Advocates get creative to obtain accurate count of homeless in Arkansas

The coronavirus pandemic limited the mostly volunteer effort in many places, but Garland County advocates pushed ahead.

HOT SPRINGS, Ark. — The annual effort to find and count homeless people in Arkansas is taking a hit this year, with shelters limited and many volunteers sidelined by the pandemic.

The coalition of advocacy groups in Garland County decided to press ahead however, by getting creative and taking advantage of technology and taking some extra time.

“This year we’re up against a huge battle and that’s the COVID issues,” said Stephen Ezelle, the president of the Southwest Arkansas Partnership. “We’re now doing something really super different, and that is we’re finally looking at a two-day count versus a one-day count, which is a snap shot.”

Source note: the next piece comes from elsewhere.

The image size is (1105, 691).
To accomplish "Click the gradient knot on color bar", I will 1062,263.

The effort, as envisioned by the federal Dept. of Housing and Urban Development calls for volunteers counting heads in shelters and checking known encampments to tally the people without permanent shelter. The counts help influence where government aid goes.

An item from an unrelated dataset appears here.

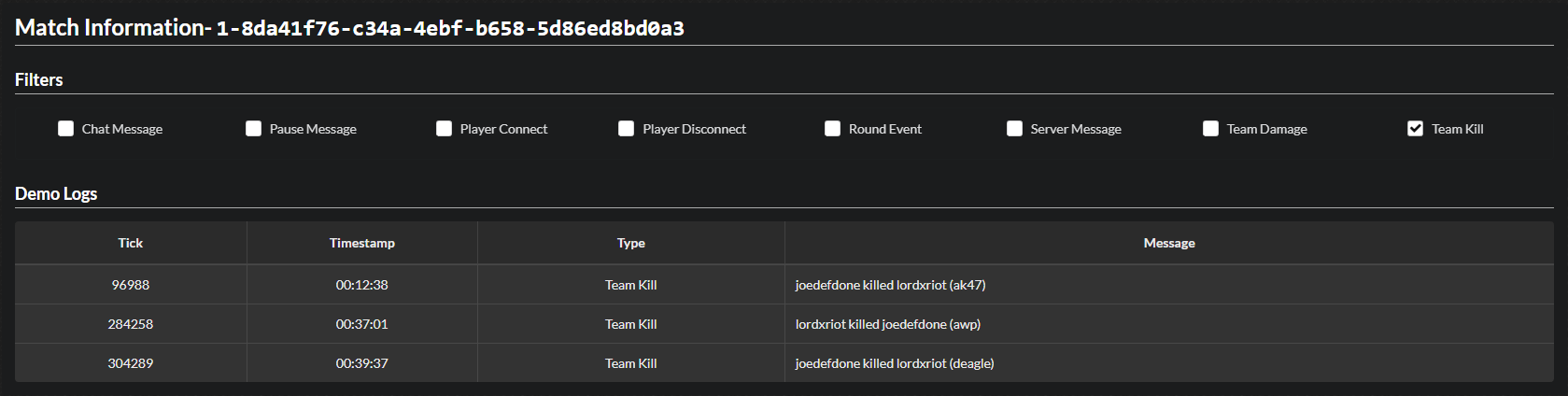Screen dimensions: 1568x396
Task: Select the deagle team kill message
Action: coord(895,363)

This year’s Point In Time count is making allowances to take more time to get accurate numbers, giving the lens a longer exposure.

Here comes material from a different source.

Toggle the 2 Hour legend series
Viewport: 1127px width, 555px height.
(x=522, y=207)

The plan by SWAP started with fliers put in the free snack packs and meals given out daily by the Jackson House, literally putting the word on the street. It urged people to make a quick stop at a downtown event space to get a COVID test, get food, supplies, camping gear, warm clothes, and even a shower. Volunteers tallied up the number of people who took up the offer.

“They’re also providing a flu shot. And we’re getting quite a few homeless that really want that shot,” said Ezelle of the shots offered by non-profit provider Healthy Connections.

A mobile app built for the nationwide count provides an easy way for field volunteers to send in tallies from camps, while also logging GPS coordinates. The tracking system has uncovered some concerning trends over the years, mainly that the number of homeless seems to be increasing, but advocates are hoping that by overcoming this year’s challenges, they may start to turn that tide.

“I’ve been in this business for seven years,” said Ezelle. “It has risen over the years. And hopefully, we can fix that.”

Day two of the event is Jan. 29th at the Warehouse Event Space at 301 Broadway St., Hot Springs, from 8 a.m. to 2 p.m.